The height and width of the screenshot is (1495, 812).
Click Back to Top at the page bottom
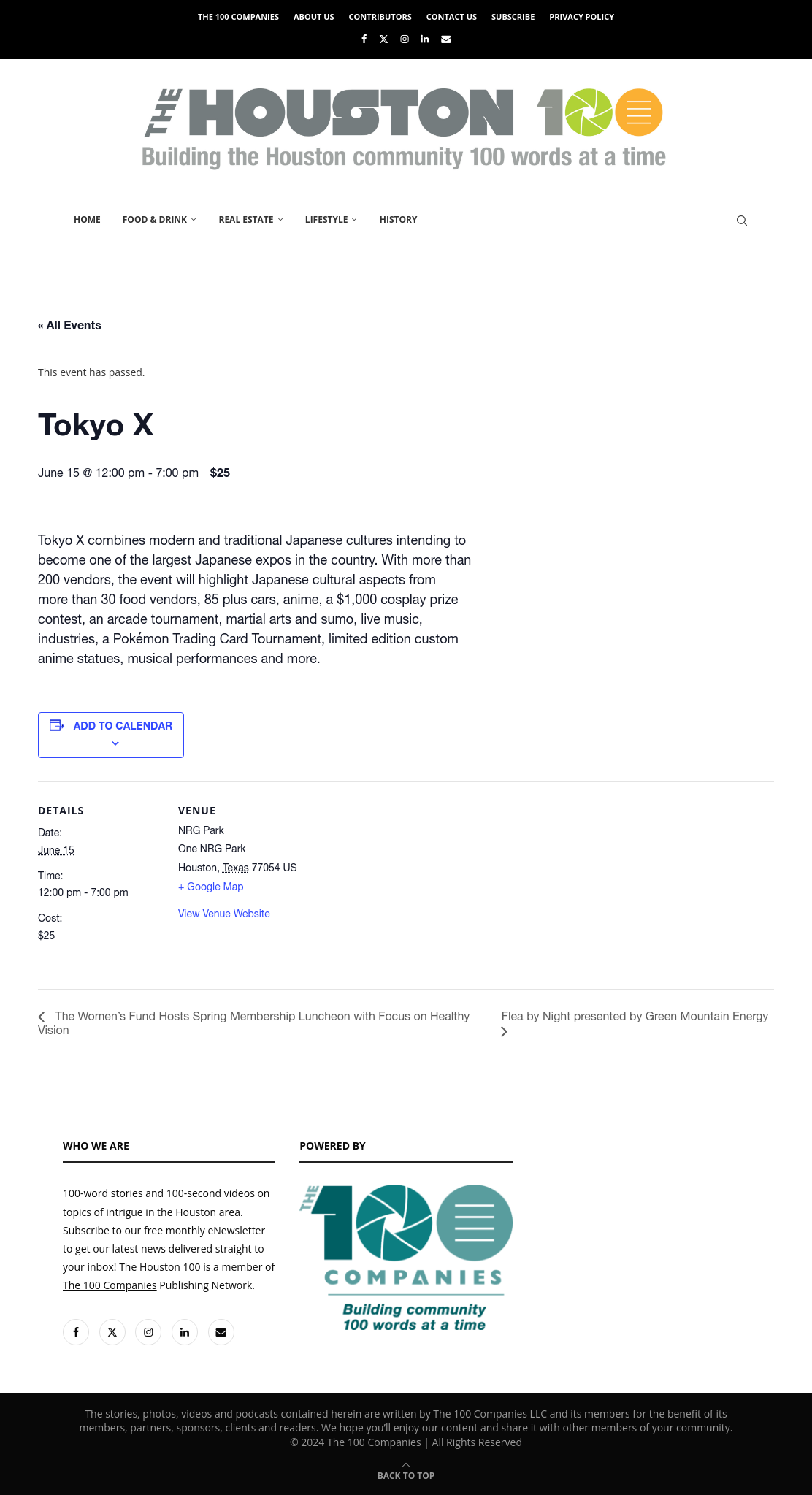point(406,1471)
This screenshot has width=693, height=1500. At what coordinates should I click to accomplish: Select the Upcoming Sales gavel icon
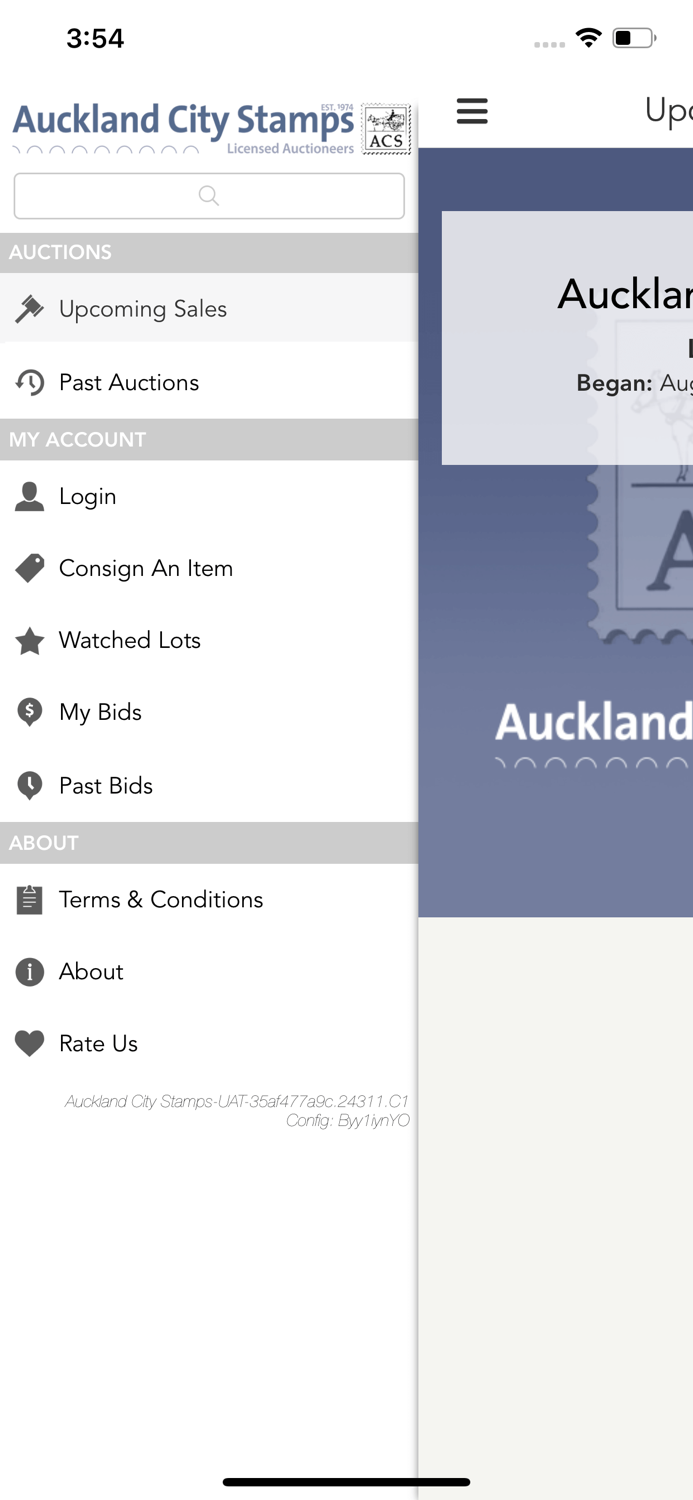[x=30, y=308]
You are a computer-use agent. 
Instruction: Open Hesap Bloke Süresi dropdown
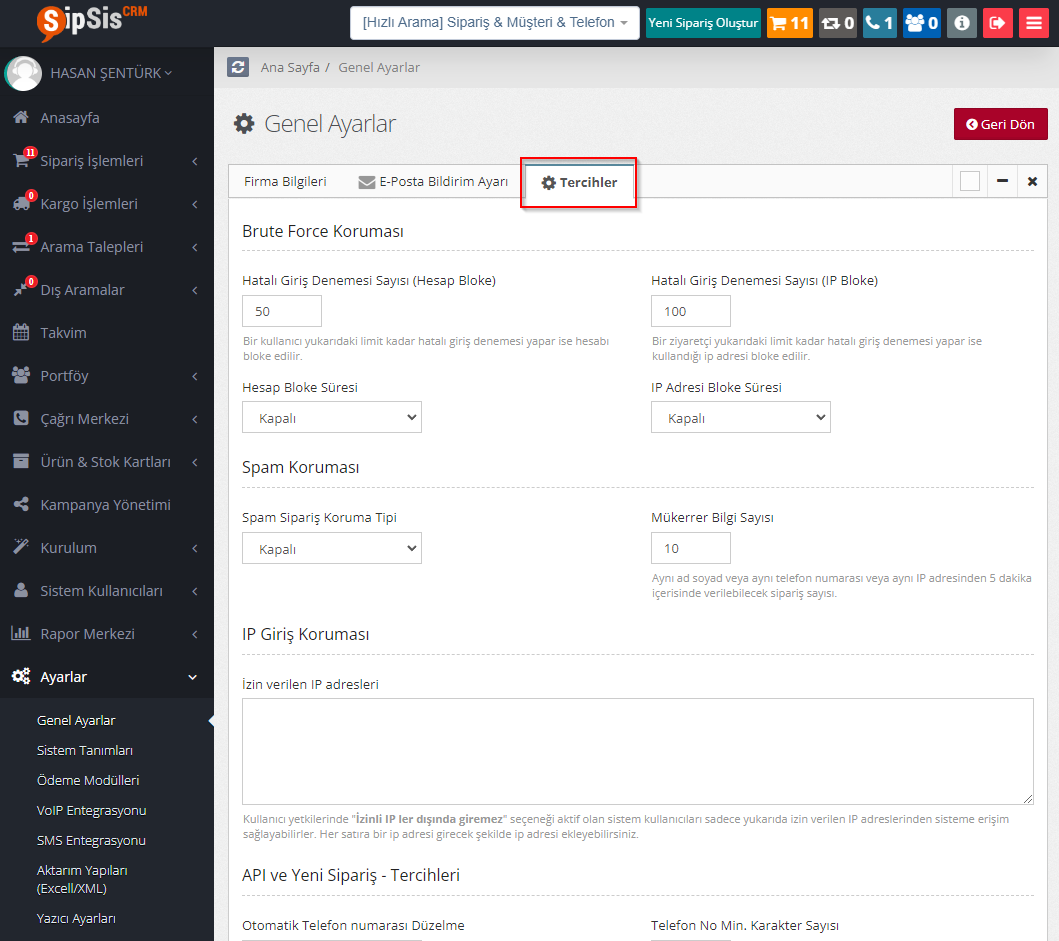(x=332, y=418)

- _What the task requires_
Your answer must be the full set of entries, set down exactly and without pictures.

- _Answer space_
The height and width of the screenshot is (1495, 812).
Click Back to Top at the page bottom
point(406,1471)
This screenshot has width=693, height=1500. At what coordinates should I click to accomplish: Select the Upcoming Sales gavel icon
[x=30, y=308]
You are a computer-use agent. 
Instruction: Open Hesap Bloke Süresi dropdown
(x=332, y=418)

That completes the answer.